Como exemplo, Aquino fala sobre as políticas fiscais cuja base é a austeridade nos gastos públicos. Segundo ele, quando o governo deixa de reduzir seus gastos por qualquer motivo, o mercado passa a creditar que a dívida do País aumentará, exigindo então juros mais altos para seguir investindo aqui.

Porém, esse investimento nem sempre chega ao setor produtivo, que gera emprego e renda para a população. Contrariamente, acaba ficando na mão dos operadores do mercado, que vivem de investir e reinvestir sem compromisso algum com o bem estar da população.

Afinal, os gastos públicos podem ser encarados como investimentos públicos, cujo efeito é a expansão de programas e políticas públicas que podem ser a diferença entre a vida e a morte da população, como vemos hoje na vigência da pandemia.

O deus mercado é menos sensível às tragédias reais do que aos fatos políticos e parece um pouco irracional

O Brasil vive o seu pior momento em relação à pandemia.

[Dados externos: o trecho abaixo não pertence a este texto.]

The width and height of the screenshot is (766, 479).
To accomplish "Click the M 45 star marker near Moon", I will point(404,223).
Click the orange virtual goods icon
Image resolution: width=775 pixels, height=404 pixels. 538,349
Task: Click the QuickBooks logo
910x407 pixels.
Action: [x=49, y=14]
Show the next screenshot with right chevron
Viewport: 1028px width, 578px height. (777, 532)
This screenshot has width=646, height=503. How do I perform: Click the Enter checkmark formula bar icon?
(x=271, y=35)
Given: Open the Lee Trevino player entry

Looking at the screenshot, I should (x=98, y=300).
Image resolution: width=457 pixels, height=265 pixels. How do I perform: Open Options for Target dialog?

Diariamente, cerca de 2 mil brasileiros morrem por causa da Covid-19. Pequenas empresas vão à falência cotidianamente e, sem o novo auxílio emergencial, milhões de pessoas não terão o que comer.

Ainda assim, ontem (9), o deus mercado reagiu mais fortemente à elegibilidade de Lula em 2022 do que à tragédia cotidiana. Isso é explicado por Aquino: “Eles observam no que os fatos políticos afetam os ativos que têm em mãos”. Em outras palavras, a população não interessa.

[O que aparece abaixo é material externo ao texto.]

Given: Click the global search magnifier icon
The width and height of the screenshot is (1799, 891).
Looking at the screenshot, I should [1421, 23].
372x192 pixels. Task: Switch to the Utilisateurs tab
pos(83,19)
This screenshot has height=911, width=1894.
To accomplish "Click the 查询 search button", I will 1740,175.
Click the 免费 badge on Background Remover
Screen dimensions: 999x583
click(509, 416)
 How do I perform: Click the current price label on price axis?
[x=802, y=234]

No mesmo sentido, o economista ainda explica que o mercado acredita que a elegibilidade de Lula aumenta a possibilidade de eleição de um governo de esquerda, o que pode diminuir a rentabilidade de suas empresas. Curiosamente, o oposto que ocorreu durante os dois governos de Luís Inácio Lula da Silva.

Ética do deus mercado

De acordo com Aquino, dentro de um governo neoliberal é razoável aceitar que a ética do mercado defina os rumos da população de um país. Mas o economista alerta: somente para essa configuração de governo cuja aspiração é o Estado mínimo.

“Um governo tem que pensar na melhoria da qualidade de vida de todos, não só do lucro das empresas”, afirma o economista. E para que isso ocorra é preciso, segundo ele, ter investimento, produção e inovação, mas também uma remuneração melhor para os trabalhadores, um aumento de oportunidades e a inclusão de um grande contingente da população que vive à margem.

Sobre o assunto, ao final da coletiva de imprensa Lula respondeu uma pergunta dizendo que esse medo que o mercado tem dele não é novo. Relembrou 2002, quando o dólar disparou e as análises vindas dos operadores eram terríveis. Porém, reafirmou que “os fantasmas que o mercado vê nele” só fazem sentido se o deus mercado quiser entregar a soberania nacional; caso contrário, ele tem a experiência de oito anos, muito positiva, sob seu governo. “Se o mercado quiser ver às minhas custas a entrega do patrimônio nacional, não vote em mim”, concluiu Lula.